With the recent rain flooding homes on Faith Avenue, neither homeowners nor the city of Abilene are seeing a quick resolution to the damage the flowing water creates.
During last week’s study session, commissioners Chris Ostermann and Dee Marshall said they want the homeowners and not the city to pay the estimated $250,000 cost to fix the stormwater flooding.
Homeowners said at a 2017 study session that the flooding leaves behind deposits of silt.
The homeowners said then that developments to the west, one being the addition of Eagle Drive, made the drainage situation worse.
A study was done by Kaw Valley Engineering in 2009 and another by Olsson Associates in 2016 which called for replacing the current retention pond with a storm retention lagoon on property owned by Highland Homes. Cost was estimated at $250,000 to $300,000 and would solve flooding issues, including a 100-year flood.
“Let’s say we go through this process. What is the precedent of other issues throughout the city where there is water damage?” Ostermann said.
Marshall pointed out an issue with East Maple Street. During an April meeting, the commissioners were told of a flooding issue on 15th Street.
“Where does it say that it is our (city) responsibility?” Ostermann asked.
“It’s private property,” Marshall said.
“I don’t mean to suggest that we have a legal responsibility,” said City Attorney Aaron Martin. “I think it is up to you to whether there is sufficient public interest to justify this project or any other project. I would certainly let you know if there is a legal issue.”

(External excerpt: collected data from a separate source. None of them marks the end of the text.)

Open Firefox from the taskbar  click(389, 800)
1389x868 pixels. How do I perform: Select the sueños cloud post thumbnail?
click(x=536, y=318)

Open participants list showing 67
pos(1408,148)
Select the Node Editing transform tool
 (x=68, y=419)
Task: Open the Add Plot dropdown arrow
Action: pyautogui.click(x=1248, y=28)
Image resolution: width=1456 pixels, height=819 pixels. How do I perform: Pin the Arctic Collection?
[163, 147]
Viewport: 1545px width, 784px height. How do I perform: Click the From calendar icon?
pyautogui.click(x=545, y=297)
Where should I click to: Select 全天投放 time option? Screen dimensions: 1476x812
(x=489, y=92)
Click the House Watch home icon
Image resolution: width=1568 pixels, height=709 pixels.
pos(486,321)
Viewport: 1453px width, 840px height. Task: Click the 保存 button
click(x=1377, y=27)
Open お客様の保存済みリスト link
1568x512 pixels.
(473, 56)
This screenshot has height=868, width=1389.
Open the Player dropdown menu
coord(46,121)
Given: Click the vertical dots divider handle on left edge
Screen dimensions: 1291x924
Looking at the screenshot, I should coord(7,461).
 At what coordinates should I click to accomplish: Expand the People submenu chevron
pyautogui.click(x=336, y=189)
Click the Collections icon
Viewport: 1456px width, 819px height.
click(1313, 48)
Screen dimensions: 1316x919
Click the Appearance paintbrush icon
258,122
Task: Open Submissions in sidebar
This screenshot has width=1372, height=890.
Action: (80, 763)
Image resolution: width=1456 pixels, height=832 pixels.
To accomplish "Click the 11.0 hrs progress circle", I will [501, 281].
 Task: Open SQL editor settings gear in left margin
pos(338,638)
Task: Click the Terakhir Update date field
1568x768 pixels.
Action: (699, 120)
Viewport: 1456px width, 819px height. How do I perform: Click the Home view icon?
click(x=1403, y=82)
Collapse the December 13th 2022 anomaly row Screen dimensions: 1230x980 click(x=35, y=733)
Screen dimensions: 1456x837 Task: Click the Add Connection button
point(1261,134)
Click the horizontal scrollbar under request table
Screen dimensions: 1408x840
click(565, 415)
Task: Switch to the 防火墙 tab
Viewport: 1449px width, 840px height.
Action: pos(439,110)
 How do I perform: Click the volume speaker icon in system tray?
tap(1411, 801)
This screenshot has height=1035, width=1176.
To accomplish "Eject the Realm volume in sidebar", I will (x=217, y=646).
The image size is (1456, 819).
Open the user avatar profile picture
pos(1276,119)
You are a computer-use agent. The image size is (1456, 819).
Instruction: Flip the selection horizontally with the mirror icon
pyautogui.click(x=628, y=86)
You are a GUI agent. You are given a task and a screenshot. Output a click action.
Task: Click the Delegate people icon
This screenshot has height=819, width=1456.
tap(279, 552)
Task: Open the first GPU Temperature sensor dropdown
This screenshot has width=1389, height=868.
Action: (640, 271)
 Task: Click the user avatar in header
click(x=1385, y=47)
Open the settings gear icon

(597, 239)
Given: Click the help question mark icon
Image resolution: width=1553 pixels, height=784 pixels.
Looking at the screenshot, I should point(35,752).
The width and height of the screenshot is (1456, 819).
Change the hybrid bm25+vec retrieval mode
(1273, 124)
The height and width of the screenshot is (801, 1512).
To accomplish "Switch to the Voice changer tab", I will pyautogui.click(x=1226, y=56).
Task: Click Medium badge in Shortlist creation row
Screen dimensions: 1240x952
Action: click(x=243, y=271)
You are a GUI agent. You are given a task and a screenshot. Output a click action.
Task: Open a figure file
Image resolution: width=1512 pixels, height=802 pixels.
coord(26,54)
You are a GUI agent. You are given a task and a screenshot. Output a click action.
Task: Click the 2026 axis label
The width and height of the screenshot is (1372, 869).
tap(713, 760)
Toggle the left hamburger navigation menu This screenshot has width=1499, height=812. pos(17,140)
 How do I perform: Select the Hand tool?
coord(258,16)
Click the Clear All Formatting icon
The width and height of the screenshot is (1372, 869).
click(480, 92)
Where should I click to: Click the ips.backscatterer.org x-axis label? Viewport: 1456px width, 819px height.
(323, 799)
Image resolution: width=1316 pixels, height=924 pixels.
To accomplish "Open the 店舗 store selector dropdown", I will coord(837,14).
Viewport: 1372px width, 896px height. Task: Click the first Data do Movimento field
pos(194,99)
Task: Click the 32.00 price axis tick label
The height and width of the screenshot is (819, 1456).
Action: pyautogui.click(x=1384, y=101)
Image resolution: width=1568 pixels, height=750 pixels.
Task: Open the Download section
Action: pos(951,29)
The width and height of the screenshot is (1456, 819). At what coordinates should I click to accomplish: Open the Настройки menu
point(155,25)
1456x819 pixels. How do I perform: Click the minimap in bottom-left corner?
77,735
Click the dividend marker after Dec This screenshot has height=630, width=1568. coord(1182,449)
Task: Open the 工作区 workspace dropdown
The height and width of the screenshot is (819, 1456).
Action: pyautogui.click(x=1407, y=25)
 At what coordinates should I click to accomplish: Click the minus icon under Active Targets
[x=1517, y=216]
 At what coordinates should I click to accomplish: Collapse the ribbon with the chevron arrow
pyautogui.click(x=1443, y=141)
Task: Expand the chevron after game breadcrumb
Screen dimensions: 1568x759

In September 2018 the city commission authorized negotiations with Bob Hoffman of Highland Homes to use the land on the east end of 1709 N. Buckeye, the former Priem’s Pride Motel. Highland Homes was willing to allow the city to use the land for the retention lagoon but wouldn’t maintain it.
At a December meeting, commissioners were told that about 50 percent of the property owners on Faith Avenue agreed to assist with maintenance but 50 percent disagreed.
Commissioners were told last week that once an easement has been established, the city could start accepting bids.
Martin said an agreement was being worked on between Highland Homes and property owners.
“It got fairly far into that negotiation. It was all premise on the understanding that the property would be dedicated to the city, the city would construct the necessary drainage improvements at its own cost, and the underlying property owner, Highland Homes, would maintain the grassy area in perpetuity,” Martin said.
That agreement ran into problems, Martin said. In 2018 the commission approved a resolution to have the city manager negotiate ownership and maintenance with the homeowners.
“It authorized the city manager to see if it was a reasonable thing to pursue,” Martin said.
He said that in April this year further discussion was held to find long-term maintenance of the grass.
“We did not finalize or formalize anything but, based on that meeting, I think there is a basis to find some common ground,” he said.
However, he said that was based on the premise that the city would construct the public improvements.
City Engineer Mark Bachamp with Olsson Associates, said that once the lagoon is constructed, it will take care of any future development to the west.
“Which is, to me, the whole point,” said Mayor Tim Shafer. “If we are to develop Abilene and we have that large empty space there, and we want to develop that, it would be more attractive to developers if that is already done.
“As for some of the other problems around town, we will have to deal with those, too,” he said. “It’s what we are here to do: deal with problems that people have.”
City staff was directed to review a special assessment of property owners to pay for the drainage project.
Martin said he wanted to consult with bond counsel.
“Generally, drainage issues are something that can be addressed,” Martin said. “I think the issue is determining who benefits from this. That is not something that I have seen done but that doesn’t mean it cannot be done.”